After circulating widely on social media as the target of a shameful transvestigation, Brigitte Macron is once again at the center of online controversy, except this time, she is not the victim, but the culprit. A few days ago, the French First Lady attended the show of actor and comedian Ary Abittan, who, although the case was dismissed, has been accused of rape since 2021. But a dismissal does not mean innocence, as the activists of the Nous Toutes movement understood perfectly when they also attended the comedian’s show wearing masks of his face with the word “rapist” written on the forehead. Activists who say out loud what many whisper, for some, “dirty bitches” for Brigitte Macron.

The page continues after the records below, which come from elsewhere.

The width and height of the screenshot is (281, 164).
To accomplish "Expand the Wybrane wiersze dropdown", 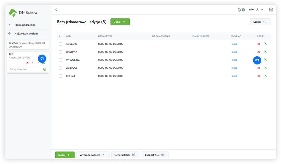I will tap(93, 155).
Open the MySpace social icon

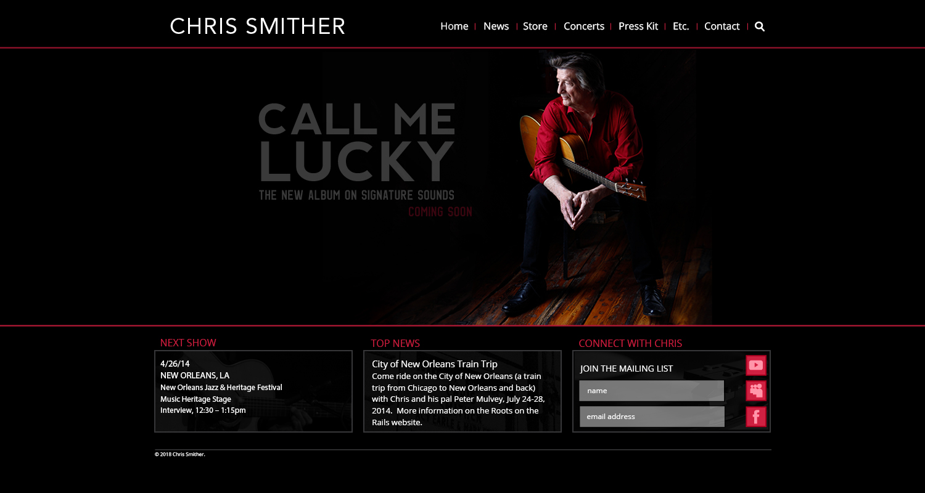tap(756, 391)
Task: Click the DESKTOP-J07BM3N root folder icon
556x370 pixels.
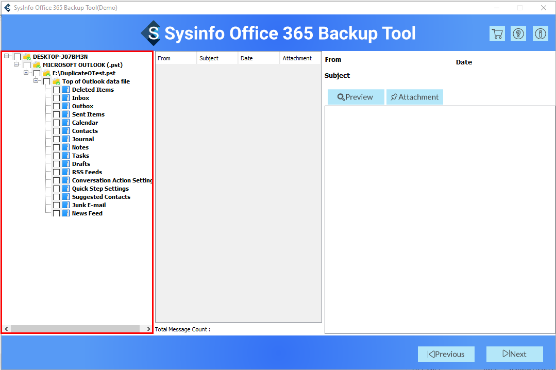Action: click(27, 57)
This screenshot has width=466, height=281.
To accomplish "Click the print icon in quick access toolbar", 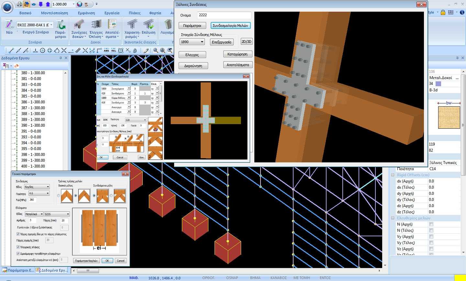I will (x=19, y=4).
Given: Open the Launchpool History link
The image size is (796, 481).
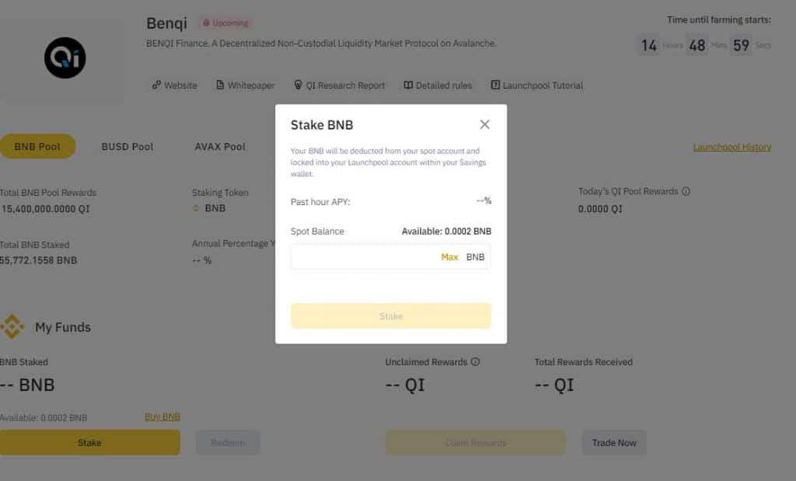Looking at the screenshot, I should click(731, 147).
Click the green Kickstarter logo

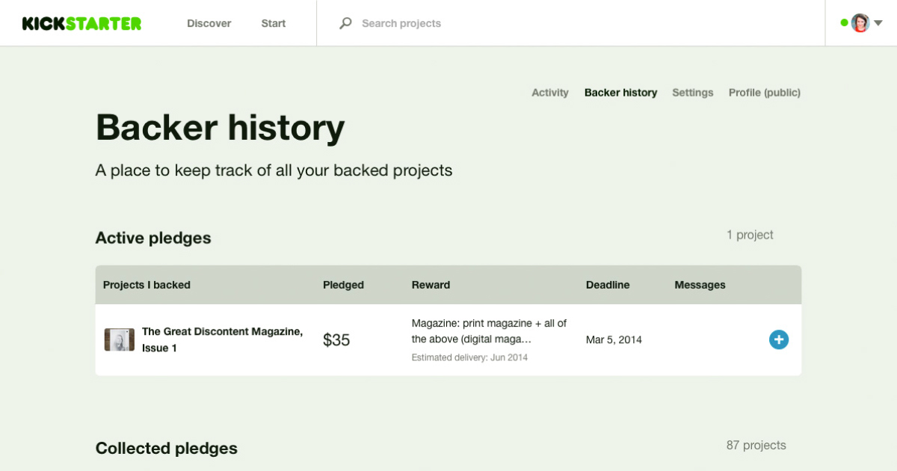[x=81, y=23]
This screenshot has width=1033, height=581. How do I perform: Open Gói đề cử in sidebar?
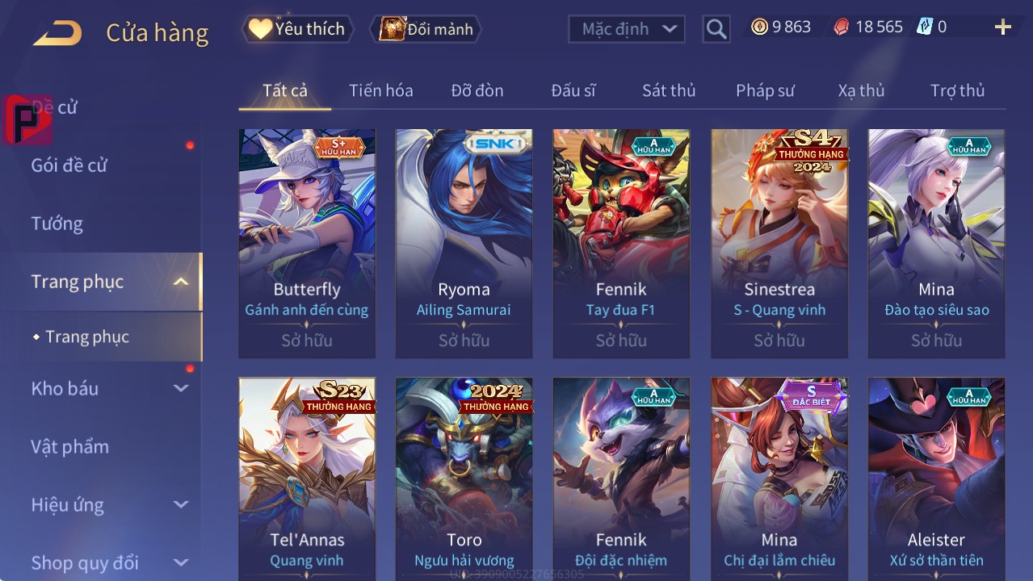[x=69, y=165]
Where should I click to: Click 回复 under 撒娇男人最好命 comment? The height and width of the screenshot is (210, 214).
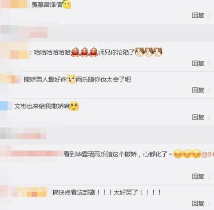point(198,90)
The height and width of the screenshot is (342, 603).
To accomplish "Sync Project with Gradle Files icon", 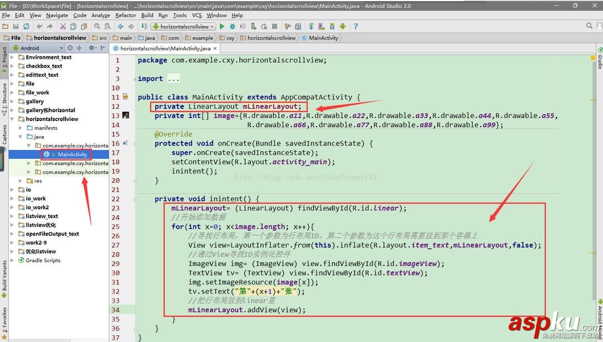I will 311,26.
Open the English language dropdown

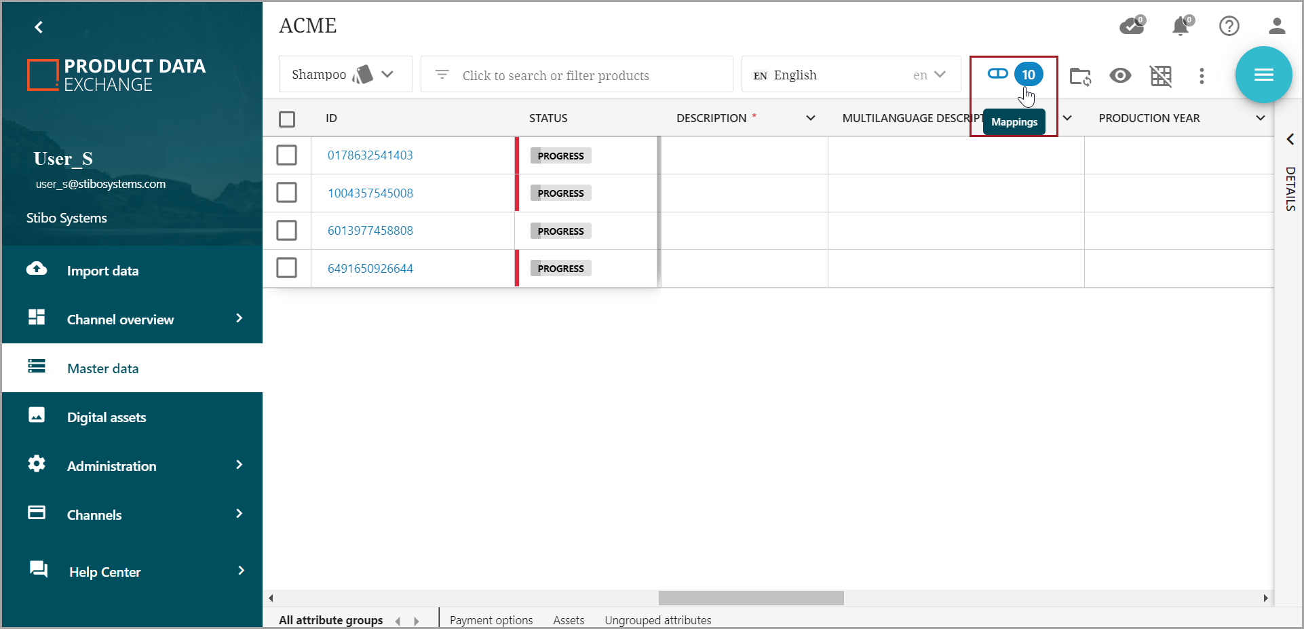coord(851,75)
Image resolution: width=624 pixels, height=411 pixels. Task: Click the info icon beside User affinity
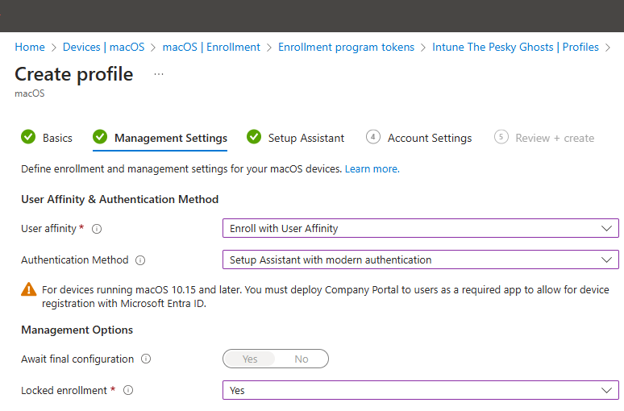(97, 229)
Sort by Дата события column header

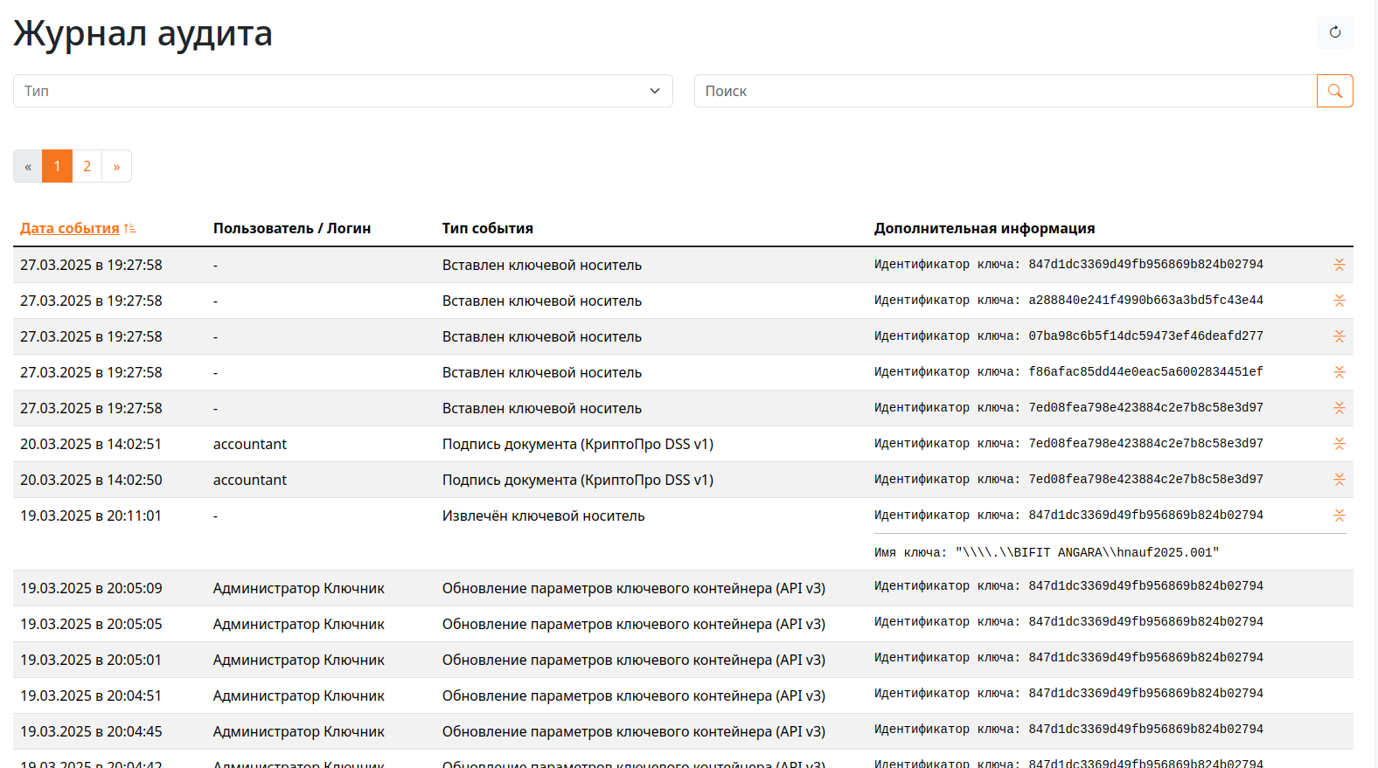click(x=70, y=228)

It seems that lately, France’s own mean girls are cursed, destined to see conversations meant to remain private become painfully public. After a leaked private story showing Miss Provence and Miss Aquitaine insulting other Miss contestants as wh*res cost them their sashes and their titles, it was also a hidden video that got Madame Macron into trouble. After the show, the First Lady went backstage to greet and congratulate Abittan, unaware that someone was filming her as she told the comedian they were simply going to “kick out the dirty bitches”, referring to the feminist activists who stormed the show and interrupted it with their demands. But in the era of the Mazan rapes, and at a time when men like Luc Besson and Roman Polanski are not only praised but awarded despite the accusations and convictions surrounding them, shouldn’t we all be dirty bitches?

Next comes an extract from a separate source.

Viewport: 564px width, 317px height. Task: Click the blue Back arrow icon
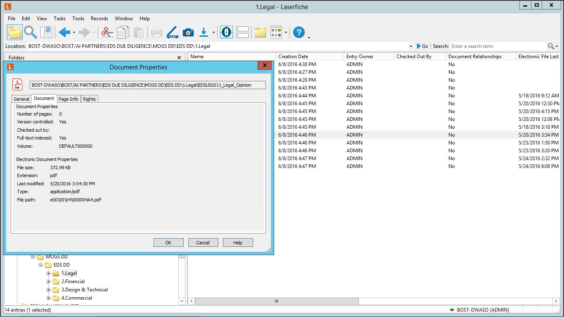[x=64, y=32]
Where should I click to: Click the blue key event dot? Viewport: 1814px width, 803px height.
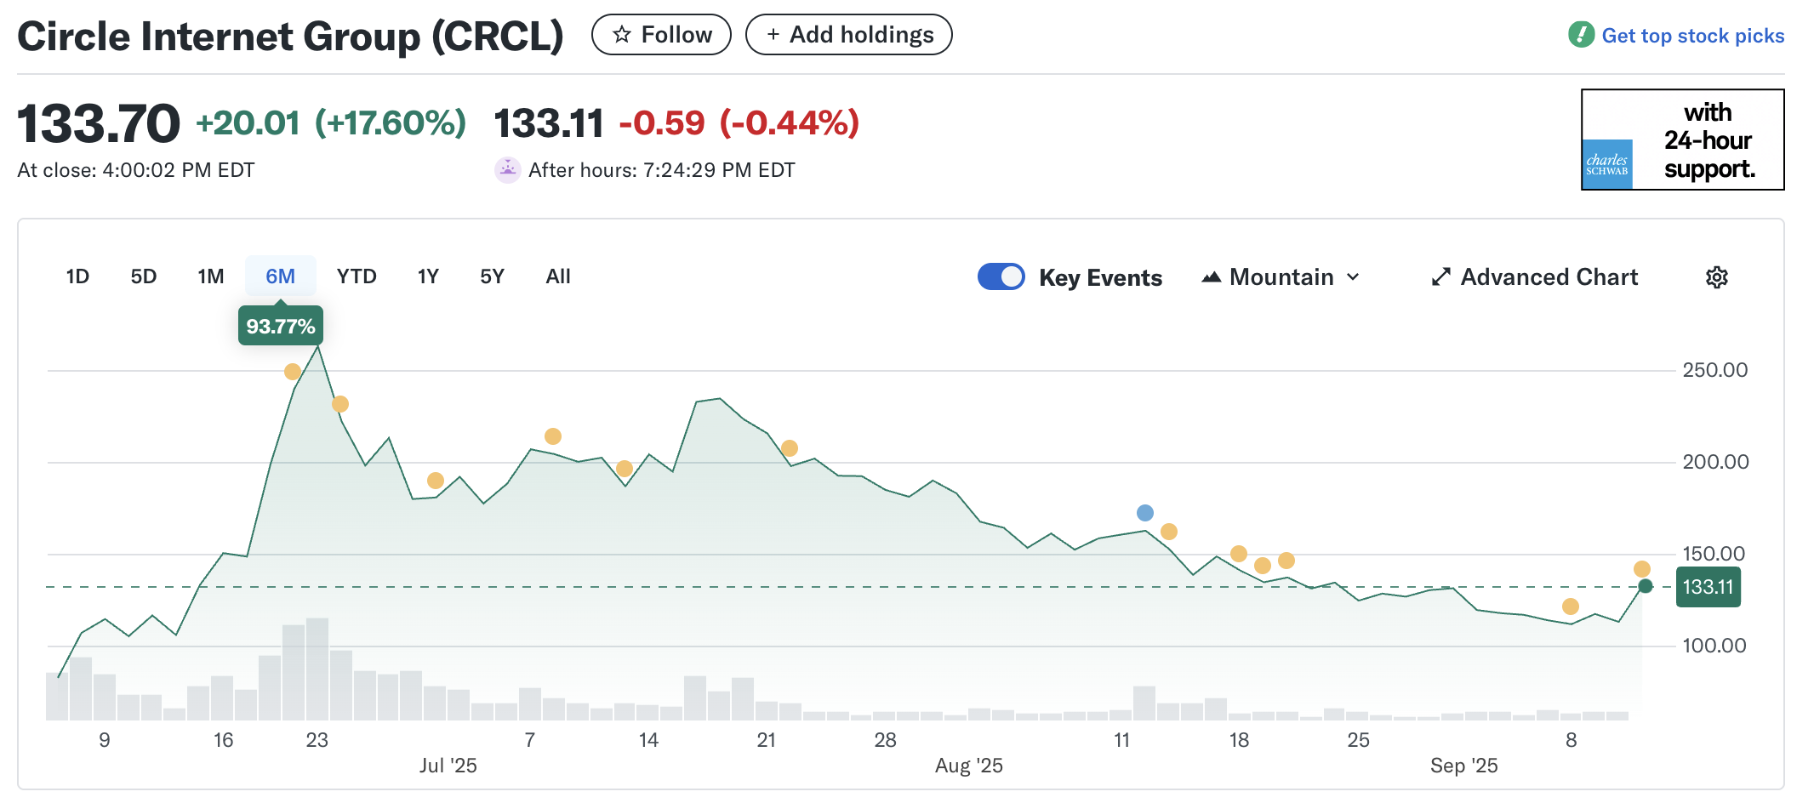(x=1145, y=513)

Marion Cotillard, for one, is a dirty bitch — and proud of it, as proven by her Instagram post yesterday showing a black background with the words “Je suis une sale conne”, which was quickly reshared and commented on by figures such as Angèle and Judith Godrèche. An army of dirty bitches facing a societal model that continues to encourage not just men, but violent men, men who treat women like inflatable dolls, men who continue to live and thrive without consequences. “Brilliant” men who “don’t deserve to have their careers ruined”, so brilliant that women should feel lucky to breathe the same air, and too bad if they have to endure slaps and insults to earn that place at the foot of their bed. The concept is simple, yet seemingly impossible to grasp. Whether we call it “separating the art from the artist,” “talent immunity,” “the culture of excuses,” or “the industry’s omertà,” it is often tied to another concept: coercive control, perfectly described by Vanessa Springora in Le Consentement, where she recounts her relationship with Gabriel Matzneff, a writer 36 years older (she was 14, he was 50), who exercised an abuse of power disguised under the word “muse.”

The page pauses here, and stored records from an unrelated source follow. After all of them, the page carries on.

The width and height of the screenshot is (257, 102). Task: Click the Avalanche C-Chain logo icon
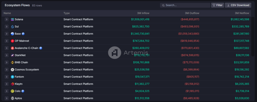click(x=13, y=48)
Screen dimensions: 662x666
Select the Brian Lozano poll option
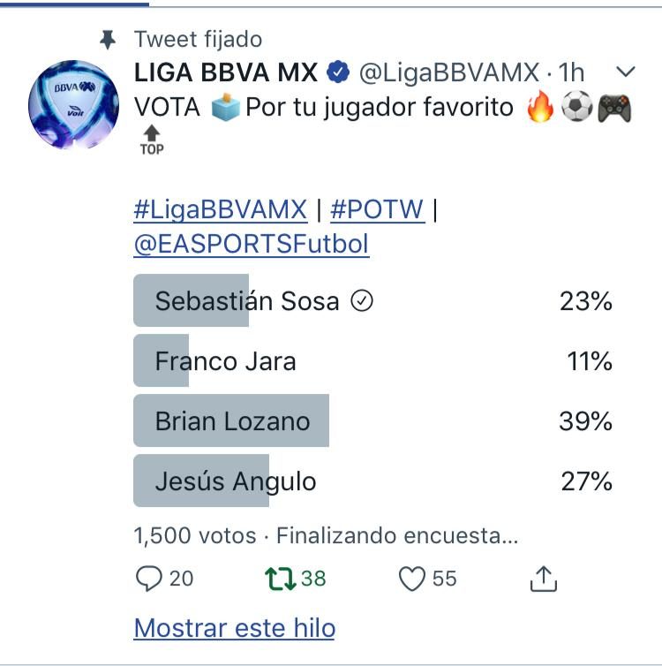373,420
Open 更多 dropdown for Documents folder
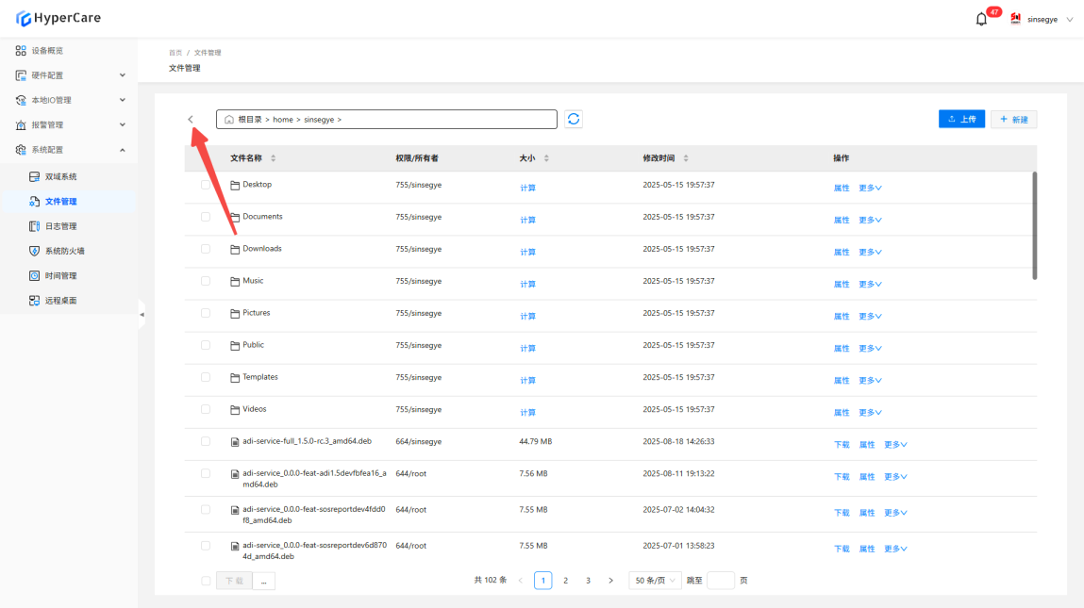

Trapped in a gilded cage of adult silence, Matzneff’s impunity, and the judgment of both the public and France’s cultural and literary institutions, Springora was already denouncing in 2020 a major issue that still defines the French entertainment and cultural world today. Last February, we had already written that French television has a serious presenter problem, after the absurd trial of Stéphane Plaza, accused of domestic violence. A few years earlier, it was actress Adèle Haenel who made headlines after walking out of the César Awards that honored Polanski, accused of drugging and raping a 13-year-old girl when he was 44, sparking the “We rise and we leave” movement. So maybe it’s time to applaud activists like those from Nous Toutes instead of giving rapists a guard of honor. In any case, their intervention at Ary Abittan’s show was one small step for dirty bitches, one giant step for feminism. Much to Madame Macron’s dismay.